Reproduce everything from "By lowering integration" down to "in real time." in the smart buildings article below, word for word.

PAGE EXCERPT:
begin

Open Integration Is Becoming Unavoidable for Smart Building Vendors

The smart buildings market remains highly fragmented, with competing communication protocols, siloed data environments, disconnected vendors, and complex integration requirements. As a result, building owners and operators remain hesitant to scale smart building deployments due to long deployment cycles, high integration costs, operational complexity, and uncertainty around Return on Investment (ROI).

Now, the rise of Artificial Intelligence (AI)-driven automation, sustainability reporting, and real-time operational analytics is reshaping priorities around standardized data exchange and system interoperability. For technology vendors, operating within interoperable ecosystems is becoming non-negotiable for long-term success.

This transition is now being reinforced at the policy level. In early May, the European Commission launched the Horizon Europe Innovation Action (HORIZON-IA) initiative to enhance intelligent data orchestration throughout the building lifecycle. The program focuses on integrating flexible building information systems with whole-life carbon assessment tools to accelerate the digital transformation of the built environment.

A core focus of the program is to drive interoperable data ecosystems that continuously track Whole Life Carbon (WLC), including both operational carbon emissions from building use and embodied carbon associated with construction, renovations, and demolition. Achieving this level of lifecycle visibility requires standardized data-sharing frameworks and unified information models that connect stakeholders across design, construction, and operations, producing a continuously updated “single source of truth” so building owners and operators can easily view and assess building performance and sustainability data.

With a budget of €15.75 million, the initiative strengthens platforms tailored for the revised Energy Performance of Buildings Directive (EPBD), centered on interoperable carbon tracking and sustainability reporting from design through operation. More broadly, the program signals a growing recognition that scalable digital infrastructure and open data exchange are necessary to support climate targets, energy-efficiency mandates, and AI-enabled building operations.

By lowering integration friction and shortening deployment timelines, interoperability expands the number of buildings that can realistically support advanced digital operations. For technology vendors, this shifts competitive advantage away from proprietary lock-in and toward platforms that can integrate across multi-vendor environments using open protocols and standardized data models. As AI-driven building optimization, digital twins, and portfolio-scale automation become more common, building owners and operators increasingly prioritize flexible systems that can normalize and exchange data across Heating, Ventilation, and Air Conditioning (HVAC), lighting, occupancy, energy, security, and Internet of Things (IoT) infrastructure in real time.

end

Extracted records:
begin

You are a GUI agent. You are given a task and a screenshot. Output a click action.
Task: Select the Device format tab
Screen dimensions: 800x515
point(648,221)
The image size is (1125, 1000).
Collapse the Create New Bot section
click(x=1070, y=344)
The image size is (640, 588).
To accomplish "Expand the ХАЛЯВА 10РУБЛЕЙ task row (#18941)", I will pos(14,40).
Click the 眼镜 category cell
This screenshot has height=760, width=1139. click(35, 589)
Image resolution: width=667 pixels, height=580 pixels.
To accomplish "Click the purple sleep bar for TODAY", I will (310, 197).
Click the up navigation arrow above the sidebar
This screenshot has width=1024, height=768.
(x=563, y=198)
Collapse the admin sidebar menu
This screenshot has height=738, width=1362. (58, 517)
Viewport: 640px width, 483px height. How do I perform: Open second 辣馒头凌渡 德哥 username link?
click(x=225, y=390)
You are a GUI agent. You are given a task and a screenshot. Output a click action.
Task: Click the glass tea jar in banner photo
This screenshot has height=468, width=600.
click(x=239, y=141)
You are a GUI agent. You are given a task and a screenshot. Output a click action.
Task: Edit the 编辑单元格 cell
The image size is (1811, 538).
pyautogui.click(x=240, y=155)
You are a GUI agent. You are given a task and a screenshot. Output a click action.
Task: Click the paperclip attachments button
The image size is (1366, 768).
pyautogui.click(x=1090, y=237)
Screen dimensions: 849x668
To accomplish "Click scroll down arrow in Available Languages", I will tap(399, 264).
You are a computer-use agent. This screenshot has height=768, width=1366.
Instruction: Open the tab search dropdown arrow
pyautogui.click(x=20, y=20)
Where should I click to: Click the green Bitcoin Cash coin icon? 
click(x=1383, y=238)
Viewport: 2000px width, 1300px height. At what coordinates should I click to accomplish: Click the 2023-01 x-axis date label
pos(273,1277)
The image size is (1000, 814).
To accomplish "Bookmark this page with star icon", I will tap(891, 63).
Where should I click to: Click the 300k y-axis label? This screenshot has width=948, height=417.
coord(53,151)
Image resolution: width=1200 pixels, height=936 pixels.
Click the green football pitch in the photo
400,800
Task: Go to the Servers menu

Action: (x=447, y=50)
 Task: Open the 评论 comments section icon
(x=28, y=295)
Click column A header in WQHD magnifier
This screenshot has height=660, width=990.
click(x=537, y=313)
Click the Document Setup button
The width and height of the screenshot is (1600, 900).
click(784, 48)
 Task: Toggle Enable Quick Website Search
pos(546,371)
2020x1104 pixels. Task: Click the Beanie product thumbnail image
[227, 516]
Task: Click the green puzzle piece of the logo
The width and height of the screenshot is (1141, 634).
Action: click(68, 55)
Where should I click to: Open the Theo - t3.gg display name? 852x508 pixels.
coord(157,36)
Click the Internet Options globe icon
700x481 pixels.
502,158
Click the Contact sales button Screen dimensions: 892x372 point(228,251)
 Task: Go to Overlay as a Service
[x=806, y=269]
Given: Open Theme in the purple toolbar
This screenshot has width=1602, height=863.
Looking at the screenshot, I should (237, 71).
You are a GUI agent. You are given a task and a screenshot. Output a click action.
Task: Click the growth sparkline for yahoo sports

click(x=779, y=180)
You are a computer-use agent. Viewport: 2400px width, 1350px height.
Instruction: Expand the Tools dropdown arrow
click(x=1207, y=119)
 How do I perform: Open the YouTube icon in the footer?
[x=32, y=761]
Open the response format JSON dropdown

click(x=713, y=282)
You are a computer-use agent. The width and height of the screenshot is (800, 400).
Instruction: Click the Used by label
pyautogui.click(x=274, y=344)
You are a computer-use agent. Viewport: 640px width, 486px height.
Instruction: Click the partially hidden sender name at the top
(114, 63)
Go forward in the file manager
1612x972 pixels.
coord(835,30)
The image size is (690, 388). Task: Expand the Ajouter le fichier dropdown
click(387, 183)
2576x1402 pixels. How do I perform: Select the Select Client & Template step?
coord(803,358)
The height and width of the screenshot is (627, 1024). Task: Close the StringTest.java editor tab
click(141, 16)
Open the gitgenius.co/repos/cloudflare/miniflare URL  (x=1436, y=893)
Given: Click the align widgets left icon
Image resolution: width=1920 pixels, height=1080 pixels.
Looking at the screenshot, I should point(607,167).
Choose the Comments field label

end

EXERCISE OUTPUT:
By lowering integration friction and shortening deployment timelines, interoperability expands the number of buildings that can realistically support advanced digital operations. For technology vendors, this shifts competitive advantage away from proprietary lock-in and toward platforms that can integrate across multi-vendor environments using open protocols and standardized data models. As AI-driven building optimization, digital twins, and portfolio-scale automation become more common, building owners and operators increasingly prioritize flexible systems that can normalize and exchange data across Heating, Ventilation, and Air Conditioning (HVAC), lighting, occupancy, energy, security, and Internet of Things (IoT) infrastructure in real time.